**Work to complete:** Please return every line of the material verbatim and skip any images.

=-=-=

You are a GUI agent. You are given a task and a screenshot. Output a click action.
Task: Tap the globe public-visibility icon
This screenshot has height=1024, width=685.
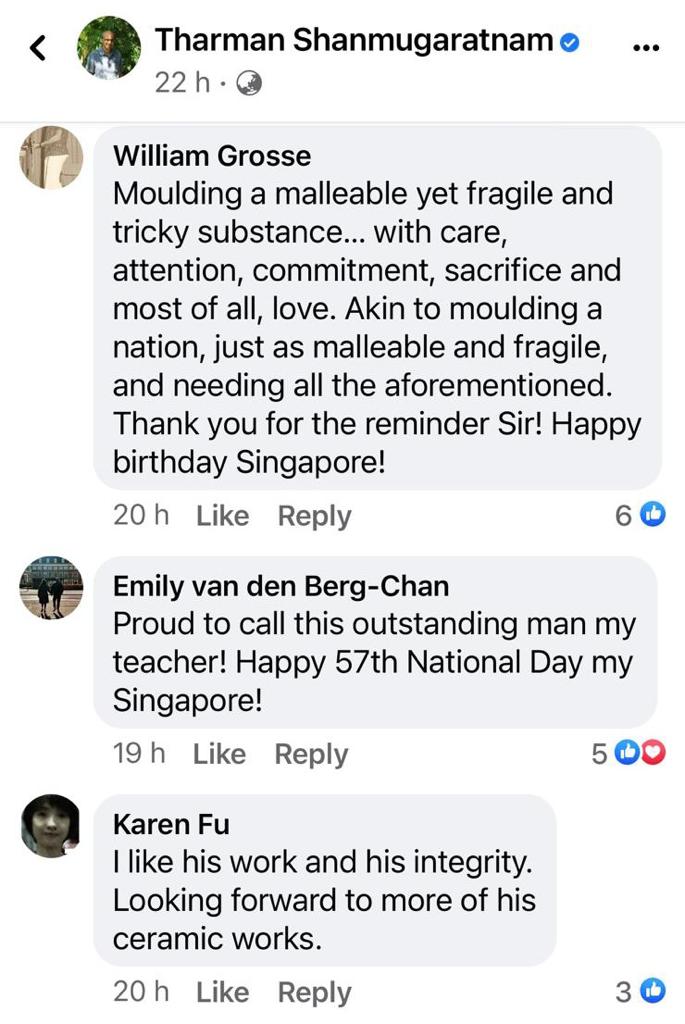(x=248, y=84)
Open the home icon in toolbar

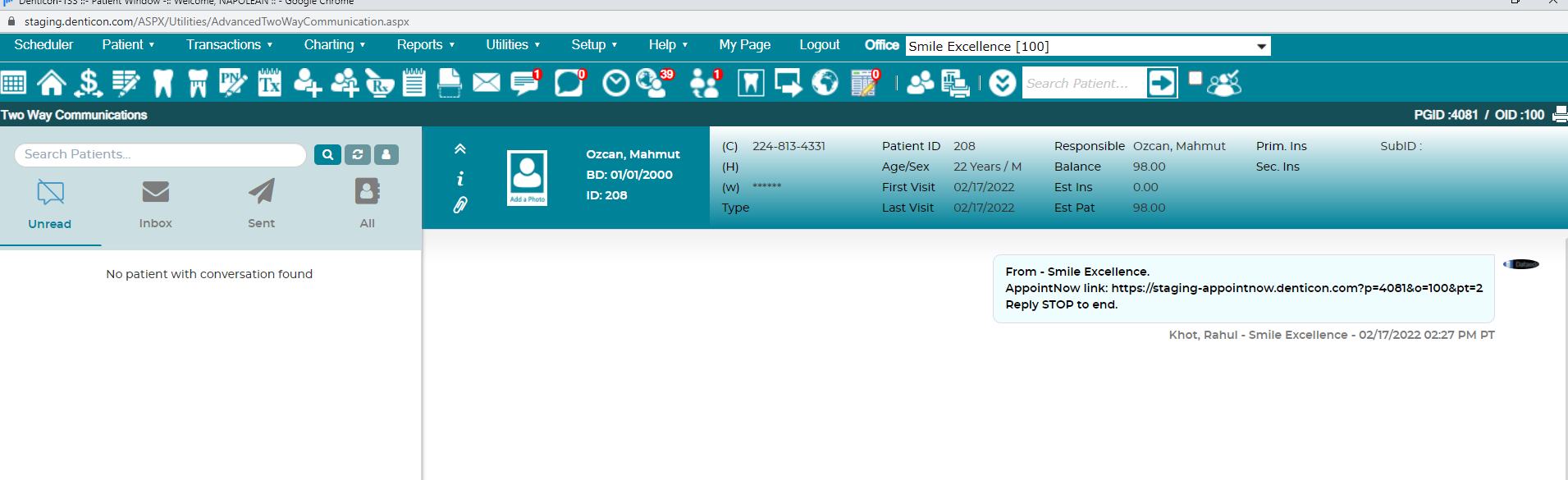tap(51, 83)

=-=-=

**Exercise output:**
You are a GUI agent. You are given a task and a screenshot. Output a click action.
Task: Tap the globe public-visibility icon
This screenshot has height=1024, width=685.
(x=248, y=84)
Open the home icon in toolbar

tap(51, 83)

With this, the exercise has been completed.